HPV biasa disebut wart virus (virus kutil). Terdapat lebih dari 100 tife HPV yang telah diidentifikasi. Tife 16,18,31,33 dan 35 menyebabkan perubahan sel-sel pada vagina atau serviks yang pada mulanya menjadi displasia dan selanjutnya berkembang menjadi kanker leher rahim. Bahkan seandainya HVP tidak terdeteksi dengan apusan paps, 80-90 % tentu saja akan terdapat HPV jika anda terdiagnosis berbagai tife displasia. Umumnya virus HVP tertular melalui kontak seksual. Kondom dapat mencegah penyebaran berbagai penyakit, tetapi tidak HPV. HPV ditemukan pada semual jaringan genitalia dan kondom pada penis tidak dapat mencegah transmisi HPV. Virus dapat tinggal dorman pada serviks selama 20 tahunan sebelum ia menyebabkan wart atau perubahan pada sel. Jika dokter telah menemukan suatu abnormal apusan paps, anda mungkin bukanlah baru mendapatkan HVP.

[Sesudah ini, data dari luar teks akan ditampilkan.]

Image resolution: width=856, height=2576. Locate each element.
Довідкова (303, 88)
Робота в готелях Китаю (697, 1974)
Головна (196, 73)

Selain itu, untuk pencegahan dan penanggulangan penyakit kanker serviks, perlu diterapkan system terbuka. Yaitu system yang berasal dari masyarakat dan diperuntukan untuk asyarakat itu sendiri. Tentunya peran tenaga medis dan kesehatan sangat diperlukan dalam system ini. PMI, dinas kesehatan, pemerintah daerah, media massa, LSM, PKK, masyarakat serta bidan dan dokter sangat diperlukan dalam pencegahan kanker serviks.